FAAS director Angela Medlin
Image: Courtesy FAAS/Pensole
One year ago, Pensole Footwear Academy, known for training aspiring sneaker designers, launched an offshoot called FAAS: the Functional Apparel and Accessories Studio. Students worked on projects like creating outerwear for a customer with hemiplegia, a condition that can cause significant muscle weakness. The result was a slick jacket with oversize, easy-to-maneuver pockets and magnets hidden alongside the front zipper—making it easy for a wearer with limited arm mobility to flick it open in seconds. After students presented the work to some Nike execs, the company decided to fly the class to September’s New York Fashion Week for an appearance during the Tommy Hilfiger show.
How did a 12-week program—a fraction of the time of other design schools—achieve success so quickly, in front of industry bigwigs? Credit goes in part to the glorious workspace: vast bolts of the newest high-performance materials and screen-printing machines share space in Pensole’s eight-year-old Old Town HQ with Vibram sneaker soles, full hides of leather, and equipment—easily a six-figure setup at students’ fingertips. The rest belongs to FAAS director and sportswear heavy hitter Angela Medlin.
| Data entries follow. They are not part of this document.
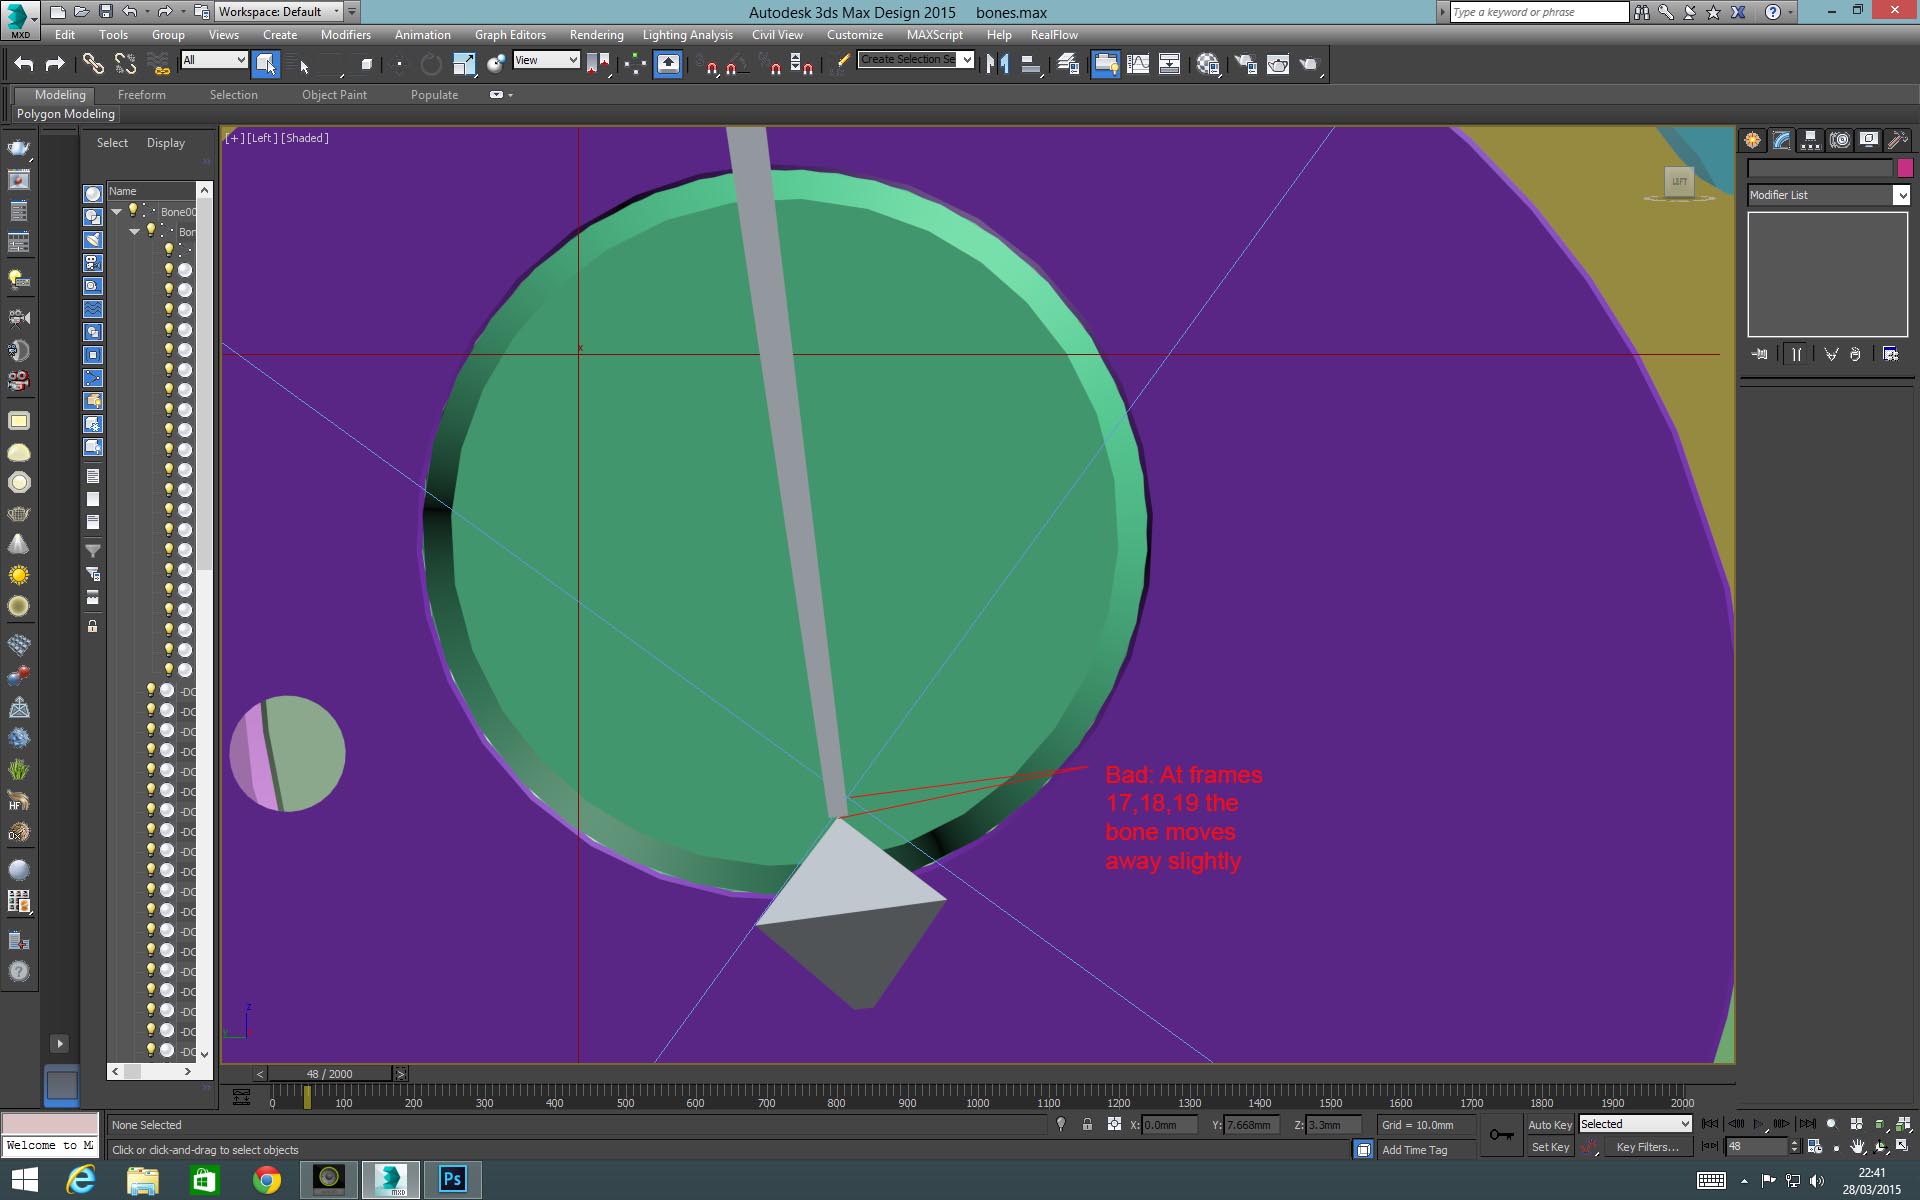Switch to the Freeform ribbon tab
Screen dimensions: 1920x1200
coord(141,95)
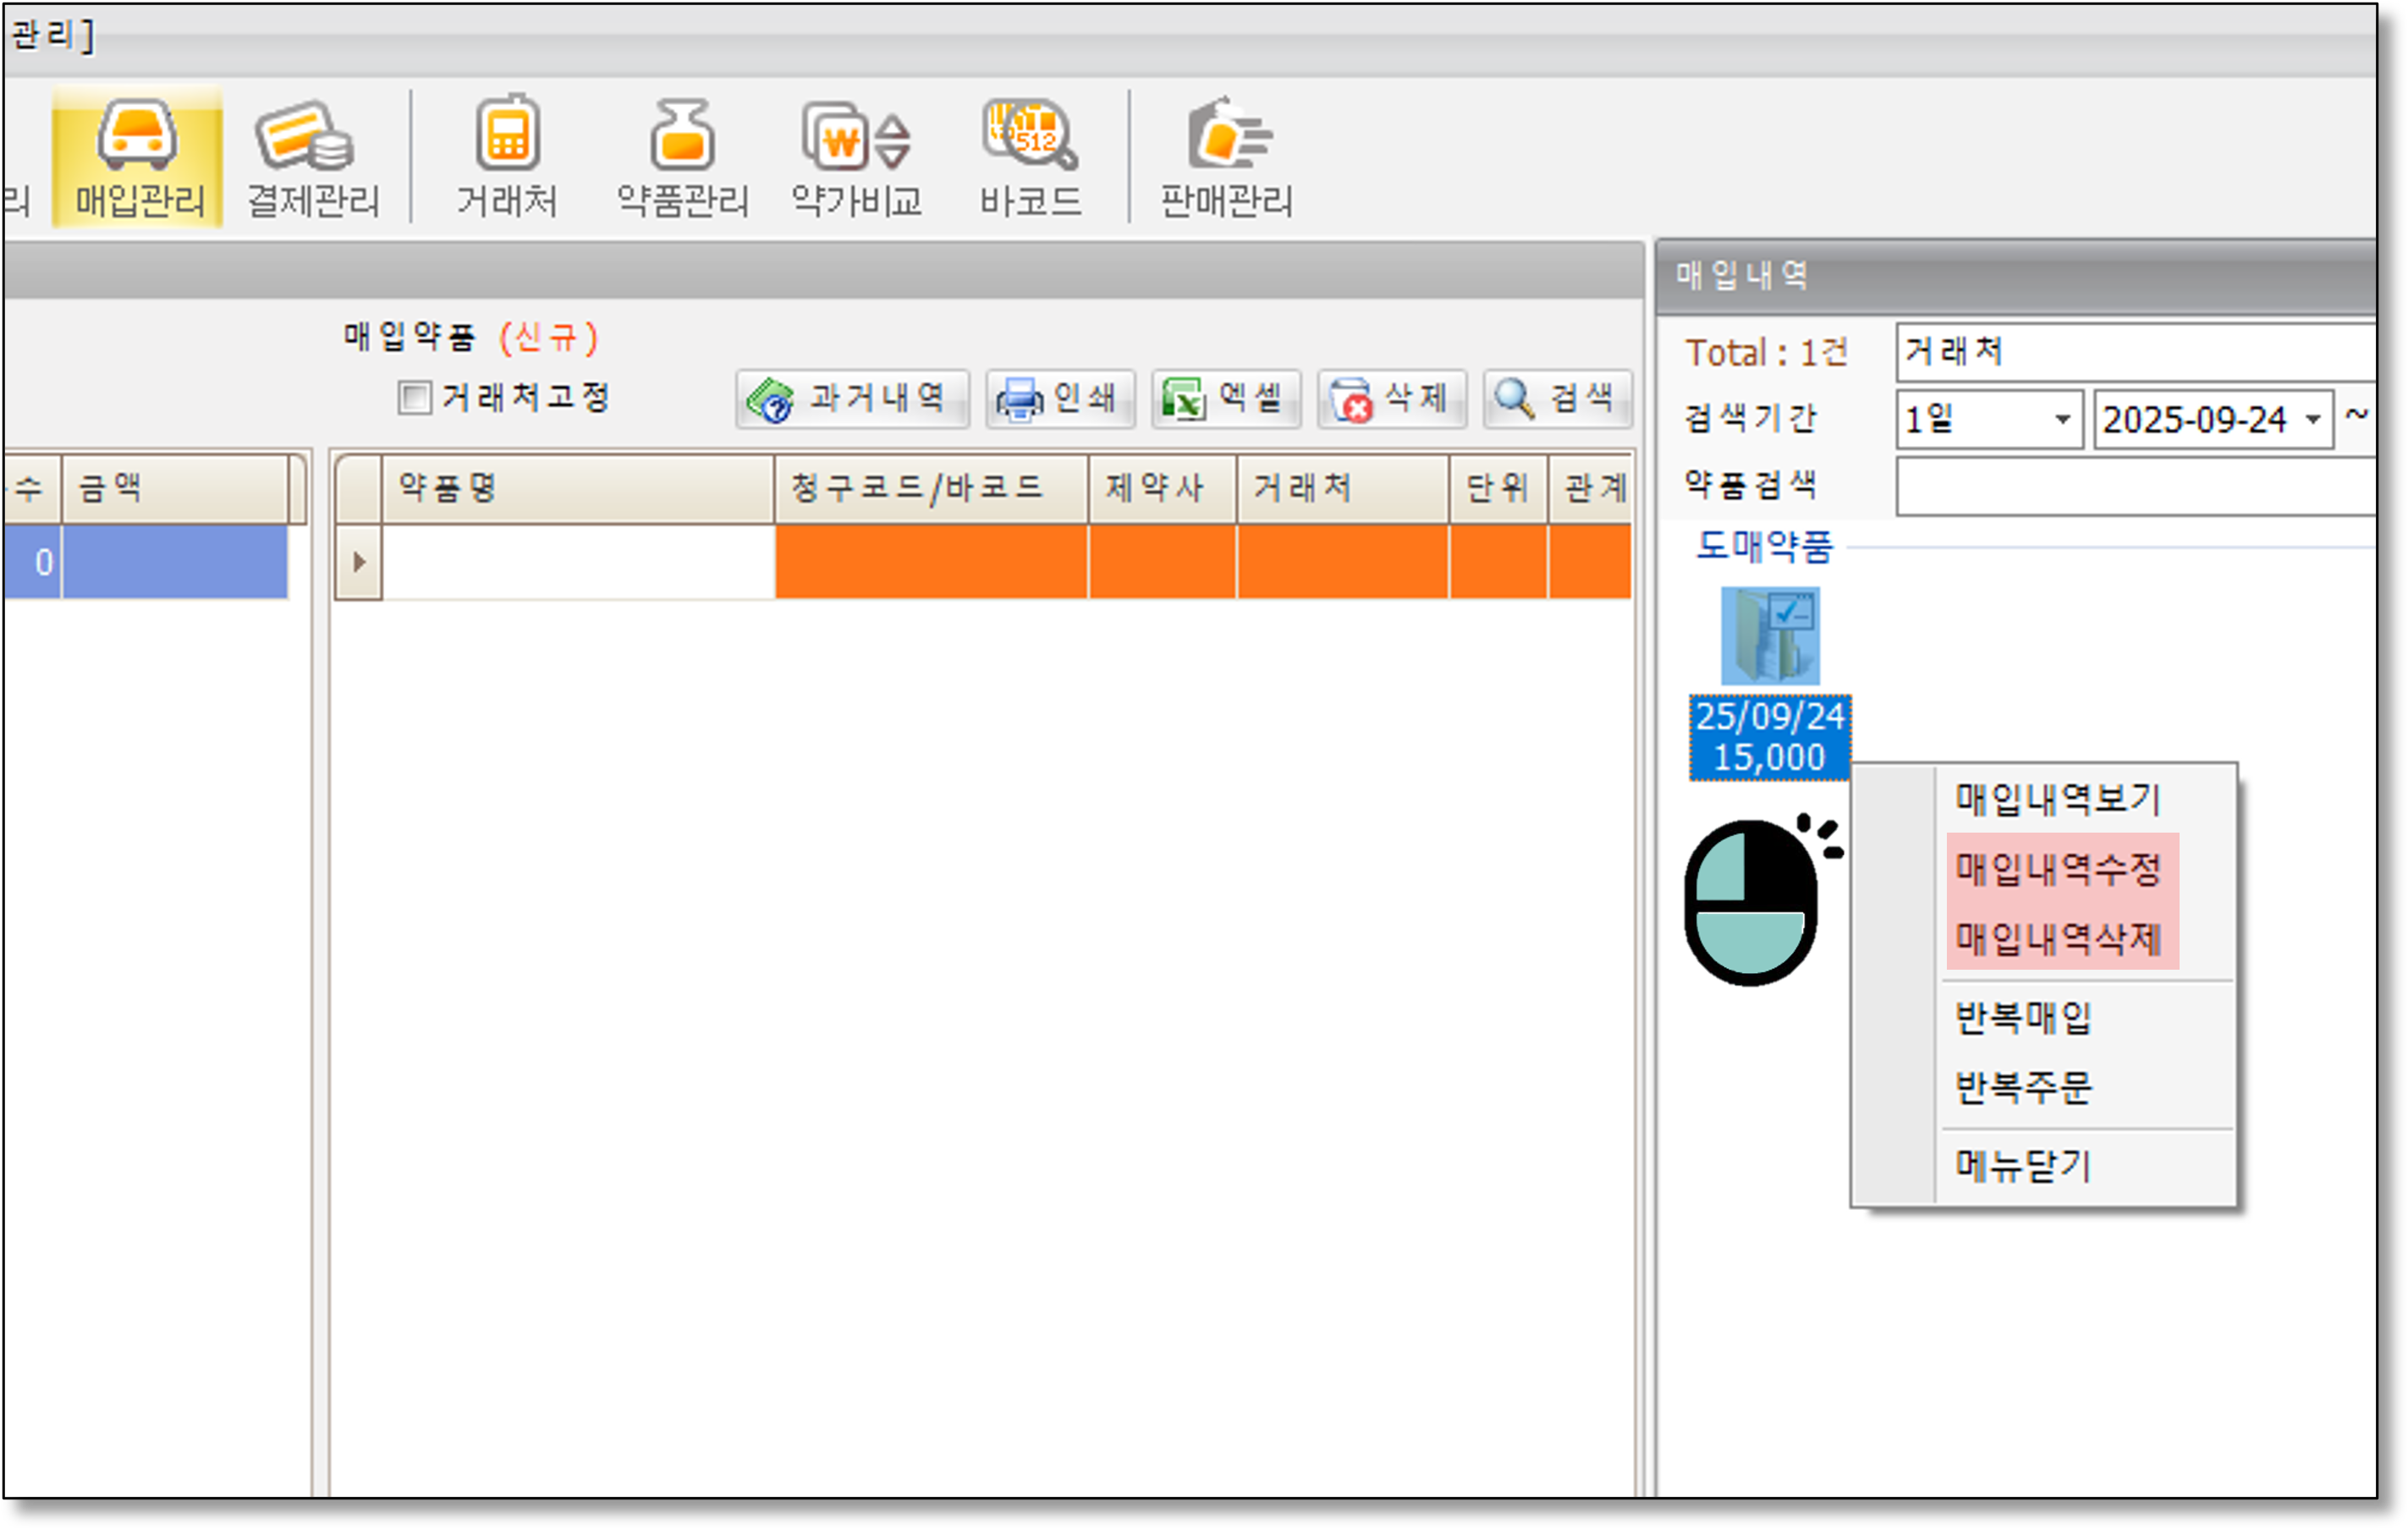Screen dimensions: 2408x1529
Task: Click the row expander arrow in grid
Action: click(x=359, y=563)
Medlin spent three decades building up a stellar résumé. Her 1990s beginnings at LA hip-hop headquarters Cross Colours—where Tupac, Dr. Dre, and a pre-dreads Snoop Dogg all hung out—led to an overture from one of the most infamous names in activewear history: Peter Moore. Formerly the global creative director for Nike, Moore was seduced by Adidas a quarter century ago to pull the German company out of a slump. Among his first moves? Bring Adidas HQ to Portland. And hire Medlin. “I was like the 30th person at Adidas, and it was a culture shock,” she remembers. “Portland in 1994 was a town, a sleepy town.”

From top: Shoe prototypes in progress; a student working on tech sketching
Image: Courtesy FAAS/Pensole
After leaving to take design director gigs at Eddie Bauer, Levi’s, and the North Face, Medlin came home, leading a Jordan Apparel face-lift for Nike. At each stop she saw the same thing—newbie designers weren’t ready for their jobs. Now a celeb in the activewear world (basically the Tina Turner of functional apparel), she took her concept for FAAS to Pensole director D’Wayne Edwards. Then she tapped into her decades of resources to bring in industry folks, from big names like Under Armour and Adidas, to pose design challenges to students. The industry vets meet with them once a week, providing mentorship and professional insight before the students (who range from college kids to post-grad) present final products to “clients,” in the exact same process they would as IRL designers.
“When people learn to design apparel in a traditional school, they’re not learning performance apparel,” Medlin says of this straight-to-the-point process. “And performance attributes are in everything. It’s not just for the athletes anymore.”